**TEXT:**
-- Begin --
‘North Dakota, nul points’: Why the American Song Contest can never be as bizarre as Eurovision

The US reboot won’t have the accidental camp or regional conflicts of the European original

There is every chance the American Song Contest will be a rip-roaring success. Something called Propagate Content is supervising the proposed variation on the Eurovision Song Contest, and it's never wise to bet against an organisation that sounds like the wicked cabal in a dystopian satire. Weren't they the folks who ran the Hunger Games?

It is, however, hard to imagine the competition — set to air at the end of 2021 — replicating the uniquely bizarre atmosphere of its European progenitor. Eurovision has, for some decades, been at home to conscious camp, but the US version will never capture the accidental camp generated by a fat man from Yugoslavia (as it then was) playing the barrel organ while a clown yells in Serbo-Croat. That magic has gone the way of Avalon.

Propagate Content have got one thing right. It seems the American Song Contest will set the 50 states against one another. Despite the country’s federal make-up, such competitions are surprisingly rare. Sports teams are invariably based around metropolitan areas. The states fought a war against each other, but they don’t square up in the NFL or the NBA. The conflict between regions spread across one continent is a vital part of the Eurovision format. So it looks as if the words “Here are the votes from the South Dakota jury” really will be spoken aloud.
-- End --
**SHORT PROBLEM 1:**
Answer these from the article:
(a) What organization is supervising the American Song Contest?
(b) When is the competition set to air?
(c) What are sports teams usually based around?
The article and the records are separate material with no connection to each other.

**PROVIDED RECORDS:**
-- Begin --
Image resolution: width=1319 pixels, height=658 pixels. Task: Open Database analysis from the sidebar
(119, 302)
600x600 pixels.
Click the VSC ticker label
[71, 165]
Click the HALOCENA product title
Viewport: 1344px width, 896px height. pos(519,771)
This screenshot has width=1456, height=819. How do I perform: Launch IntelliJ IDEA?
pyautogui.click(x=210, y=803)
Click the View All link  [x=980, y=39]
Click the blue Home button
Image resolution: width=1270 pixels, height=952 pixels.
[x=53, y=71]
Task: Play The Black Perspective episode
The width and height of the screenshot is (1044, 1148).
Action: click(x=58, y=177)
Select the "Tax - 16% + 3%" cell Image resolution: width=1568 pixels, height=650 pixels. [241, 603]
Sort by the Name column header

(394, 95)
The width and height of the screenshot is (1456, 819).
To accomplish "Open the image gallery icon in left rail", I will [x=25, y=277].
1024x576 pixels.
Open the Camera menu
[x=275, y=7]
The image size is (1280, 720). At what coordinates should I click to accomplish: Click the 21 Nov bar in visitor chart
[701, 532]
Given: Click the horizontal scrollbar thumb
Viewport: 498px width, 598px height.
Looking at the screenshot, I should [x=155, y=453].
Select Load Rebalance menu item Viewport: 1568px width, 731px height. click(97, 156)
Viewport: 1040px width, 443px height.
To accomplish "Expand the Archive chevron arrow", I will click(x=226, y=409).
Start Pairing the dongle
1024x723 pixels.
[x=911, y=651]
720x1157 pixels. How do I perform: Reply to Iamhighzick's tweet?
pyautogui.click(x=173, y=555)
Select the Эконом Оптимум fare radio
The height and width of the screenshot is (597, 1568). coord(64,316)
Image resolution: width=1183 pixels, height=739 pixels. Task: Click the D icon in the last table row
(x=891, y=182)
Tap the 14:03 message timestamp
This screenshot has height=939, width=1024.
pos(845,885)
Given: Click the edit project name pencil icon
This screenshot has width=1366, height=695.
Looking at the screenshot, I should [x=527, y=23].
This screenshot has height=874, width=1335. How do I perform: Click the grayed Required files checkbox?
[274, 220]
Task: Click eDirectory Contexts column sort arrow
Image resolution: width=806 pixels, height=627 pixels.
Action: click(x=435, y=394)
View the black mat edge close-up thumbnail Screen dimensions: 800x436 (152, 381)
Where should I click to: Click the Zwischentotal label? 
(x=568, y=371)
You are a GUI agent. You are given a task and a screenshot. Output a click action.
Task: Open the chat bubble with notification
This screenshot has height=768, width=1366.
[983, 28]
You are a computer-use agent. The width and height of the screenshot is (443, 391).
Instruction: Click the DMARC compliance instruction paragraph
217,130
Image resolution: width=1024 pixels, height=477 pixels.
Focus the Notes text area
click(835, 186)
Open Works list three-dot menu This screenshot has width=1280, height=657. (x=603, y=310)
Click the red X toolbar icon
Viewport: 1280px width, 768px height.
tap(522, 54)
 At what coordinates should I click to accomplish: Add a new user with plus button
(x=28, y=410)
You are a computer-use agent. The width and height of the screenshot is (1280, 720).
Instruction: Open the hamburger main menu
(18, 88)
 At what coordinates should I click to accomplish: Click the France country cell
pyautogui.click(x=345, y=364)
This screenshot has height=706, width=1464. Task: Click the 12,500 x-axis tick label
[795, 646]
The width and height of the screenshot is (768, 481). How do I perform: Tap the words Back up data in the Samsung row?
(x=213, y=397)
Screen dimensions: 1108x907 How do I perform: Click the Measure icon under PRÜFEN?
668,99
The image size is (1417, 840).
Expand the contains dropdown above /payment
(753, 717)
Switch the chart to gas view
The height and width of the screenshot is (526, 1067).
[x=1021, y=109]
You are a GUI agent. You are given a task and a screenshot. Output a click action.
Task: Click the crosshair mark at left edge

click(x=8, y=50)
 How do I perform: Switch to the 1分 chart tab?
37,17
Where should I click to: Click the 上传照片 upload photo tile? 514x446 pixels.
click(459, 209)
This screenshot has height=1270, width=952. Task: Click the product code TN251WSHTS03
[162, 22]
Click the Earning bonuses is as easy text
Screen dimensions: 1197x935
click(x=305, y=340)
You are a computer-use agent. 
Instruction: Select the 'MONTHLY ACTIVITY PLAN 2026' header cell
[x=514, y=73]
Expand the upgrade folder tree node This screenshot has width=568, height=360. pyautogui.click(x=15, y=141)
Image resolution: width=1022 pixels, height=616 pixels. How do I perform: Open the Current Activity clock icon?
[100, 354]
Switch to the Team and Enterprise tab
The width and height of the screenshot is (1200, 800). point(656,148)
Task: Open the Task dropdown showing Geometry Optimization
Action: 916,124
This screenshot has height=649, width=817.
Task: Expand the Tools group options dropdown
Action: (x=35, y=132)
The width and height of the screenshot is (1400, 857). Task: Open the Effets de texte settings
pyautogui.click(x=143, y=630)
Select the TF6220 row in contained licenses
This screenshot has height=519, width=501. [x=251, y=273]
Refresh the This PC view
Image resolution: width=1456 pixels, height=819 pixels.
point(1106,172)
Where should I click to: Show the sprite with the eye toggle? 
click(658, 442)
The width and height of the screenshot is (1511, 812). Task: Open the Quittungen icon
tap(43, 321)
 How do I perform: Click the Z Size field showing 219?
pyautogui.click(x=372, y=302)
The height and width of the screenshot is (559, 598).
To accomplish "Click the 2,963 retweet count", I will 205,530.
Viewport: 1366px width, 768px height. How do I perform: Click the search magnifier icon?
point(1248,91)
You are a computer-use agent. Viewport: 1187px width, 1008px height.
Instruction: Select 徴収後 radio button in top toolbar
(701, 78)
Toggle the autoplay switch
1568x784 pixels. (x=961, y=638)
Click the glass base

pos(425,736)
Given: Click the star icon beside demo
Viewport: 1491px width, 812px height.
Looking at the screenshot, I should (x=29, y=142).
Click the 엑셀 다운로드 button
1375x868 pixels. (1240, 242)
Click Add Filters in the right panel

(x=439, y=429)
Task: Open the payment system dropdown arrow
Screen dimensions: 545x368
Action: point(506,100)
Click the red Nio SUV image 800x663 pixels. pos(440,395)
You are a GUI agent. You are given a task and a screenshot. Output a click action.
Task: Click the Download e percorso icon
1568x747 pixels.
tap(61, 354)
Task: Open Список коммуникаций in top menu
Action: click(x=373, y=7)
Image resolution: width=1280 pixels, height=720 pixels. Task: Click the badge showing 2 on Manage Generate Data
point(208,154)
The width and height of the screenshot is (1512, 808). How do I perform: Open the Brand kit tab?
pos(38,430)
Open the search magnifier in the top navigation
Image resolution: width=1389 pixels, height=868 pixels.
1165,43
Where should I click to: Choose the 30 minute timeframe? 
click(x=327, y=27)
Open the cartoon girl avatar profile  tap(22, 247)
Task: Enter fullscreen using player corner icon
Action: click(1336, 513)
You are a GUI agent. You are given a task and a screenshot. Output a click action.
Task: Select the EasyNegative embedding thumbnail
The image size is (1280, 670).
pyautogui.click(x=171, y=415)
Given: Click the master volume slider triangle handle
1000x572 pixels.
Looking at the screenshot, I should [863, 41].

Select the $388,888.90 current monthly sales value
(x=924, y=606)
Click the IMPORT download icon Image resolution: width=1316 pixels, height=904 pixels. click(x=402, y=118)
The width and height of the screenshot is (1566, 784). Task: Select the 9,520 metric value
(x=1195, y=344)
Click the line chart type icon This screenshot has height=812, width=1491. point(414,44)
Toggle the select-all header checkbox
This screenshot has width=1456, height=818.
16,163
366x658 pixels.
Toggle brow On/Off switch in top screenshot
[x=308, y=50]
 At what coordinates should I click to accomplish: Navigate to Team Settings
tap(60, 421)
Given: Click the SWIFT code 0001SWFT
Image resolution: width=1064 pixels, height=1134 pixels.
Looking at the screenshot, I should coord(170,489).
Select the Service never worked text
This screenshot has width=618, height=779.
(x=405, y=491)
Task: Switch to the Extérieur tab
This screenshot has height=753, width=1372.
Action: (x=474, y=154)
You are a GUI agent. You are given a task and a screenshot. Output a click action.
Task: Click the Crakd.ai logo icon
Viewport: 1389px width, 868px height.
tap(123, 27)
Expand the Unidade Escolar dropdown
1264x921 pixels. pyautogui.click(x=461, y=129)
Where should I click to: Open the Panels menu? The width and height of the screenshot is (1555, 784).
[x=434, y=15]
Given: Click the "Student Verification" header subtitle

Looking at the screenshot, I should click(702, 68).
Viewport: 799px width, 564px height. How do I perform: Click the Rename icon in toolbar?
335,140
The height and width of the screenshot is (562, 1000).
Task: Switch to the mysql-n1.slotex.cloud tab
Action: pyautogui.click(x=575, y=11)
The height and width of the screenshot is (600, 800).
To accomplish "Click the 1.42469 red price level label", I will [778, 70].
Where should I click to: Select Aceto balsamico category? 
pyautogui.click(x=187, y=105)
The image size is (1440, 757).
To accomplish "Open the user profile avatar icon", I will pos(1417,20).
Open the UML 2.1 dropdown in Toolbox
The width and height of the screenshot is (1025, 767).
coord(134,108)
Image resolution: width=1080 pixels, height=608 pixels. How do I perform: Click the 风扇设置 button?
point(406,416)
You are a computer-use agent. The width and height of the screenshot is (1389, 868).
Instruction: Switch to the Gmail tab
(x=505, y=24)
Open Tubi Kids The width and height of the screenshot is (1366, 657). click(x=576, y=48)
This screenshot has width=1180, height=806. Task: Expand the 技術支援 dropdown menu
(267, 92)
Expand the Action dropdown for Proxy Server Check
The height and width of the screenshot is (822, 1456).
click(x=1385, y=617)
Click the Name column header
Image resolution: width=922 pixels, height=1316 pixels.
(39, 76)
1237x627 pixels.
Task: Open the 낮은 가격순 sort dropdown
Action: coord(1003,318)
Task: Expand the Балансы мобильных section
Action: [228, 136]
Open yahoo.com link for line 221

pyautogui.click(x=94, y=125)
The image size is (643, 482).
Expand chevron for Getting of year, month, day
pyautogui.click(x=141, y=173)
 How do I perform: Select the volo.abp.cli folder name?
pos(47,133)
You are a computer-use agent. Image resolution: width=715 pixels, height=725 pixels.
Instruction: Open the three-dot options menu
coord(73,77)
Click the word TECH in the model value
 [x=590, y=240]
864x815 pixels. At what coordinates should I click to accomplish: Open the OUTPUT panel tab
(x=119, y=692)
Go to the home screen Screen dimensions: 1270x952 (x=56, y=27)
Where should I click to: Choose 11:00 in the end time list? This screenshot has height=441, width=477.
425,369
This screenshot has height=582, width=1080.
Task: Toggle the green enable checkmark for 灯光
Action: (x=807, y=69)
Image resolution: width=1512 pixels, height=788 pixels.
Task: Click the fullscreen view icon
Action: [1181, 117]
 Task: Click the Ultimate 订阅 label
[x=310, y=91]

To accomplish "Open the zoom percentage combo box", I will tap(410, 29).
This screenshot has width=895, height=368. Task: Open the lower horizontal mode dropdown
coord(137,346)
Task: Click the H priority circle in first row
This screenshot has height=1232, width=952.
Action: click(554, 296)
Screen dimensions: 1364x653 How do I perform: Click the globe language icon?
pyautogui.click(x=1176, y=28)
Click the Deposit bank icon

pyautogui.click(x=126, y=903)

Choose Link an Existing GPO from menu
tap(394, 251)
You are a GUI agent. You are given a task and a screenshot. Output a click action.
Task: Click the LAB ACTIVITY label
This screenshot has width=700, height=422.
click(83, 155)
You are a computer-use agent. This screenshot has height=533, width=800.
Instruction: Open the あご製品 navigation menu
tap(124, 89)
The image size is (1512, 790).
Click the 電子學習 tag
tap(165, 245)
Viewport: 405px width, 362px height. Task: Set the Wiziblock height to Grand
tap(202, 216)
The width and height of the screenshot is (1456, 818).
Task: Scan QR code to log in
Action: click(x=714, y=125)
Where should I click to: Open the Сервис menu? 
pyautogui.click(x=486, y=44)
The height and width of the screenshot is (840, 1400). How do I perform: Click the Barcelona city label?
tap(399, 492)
-- End --
**SHORT PROBLEM 2:** Rewrite only the lines of the records starting with the line that contains "366x658 pixels." and going on through the line that contains "Looking at the screenshot, I should click(702, 68).". Replace "Select" with "Highlight" and leave everything else unchanged.

**WRITTEN ANSWER 1:**
(a) Propagate Content.
(b) At the end of 2021.
(c) Metropolitan areas.

**WRITTEN ANSWER 2:**
366x658 pixels.
Toggle brow On/Off switch in top screenshot
[x=308, y=50]
 At what coordinates should I click to accomplish: Navigate to Team Settings
tap(60, 421)
Given: Click the SWIFT code 0001SWFT
Image resolution: width=1064 pixels, height=1134 pixels.
Looking at the screenshot, I should coord(170,489).
Highlight the Service never worked text
This screenshot has width=618, height=779.
(x=405, y=491)
Task: Switch to the Extérieur tab
This screenshot has height=753, width=1372.
Action: (x=474, y=154)
You are a GUI agent. You are given a task and a screenshot. Output a click action.
Task: Click the Crakd.ai logo icon
Viewport: 1389px width, 868px height.
tap(123, 27)
Expand the Unidade Escolar dropdown
1264x921 pixels. pyautogui.click(x=461, y=129)
Where should I click to: Open the Panels menu? The width and height of the screenshot is (1555, 784).
[x=434, y=15]
Given: Click the "Student Verification" header subtitle

Looking at the screenshot, I should click(702, 68).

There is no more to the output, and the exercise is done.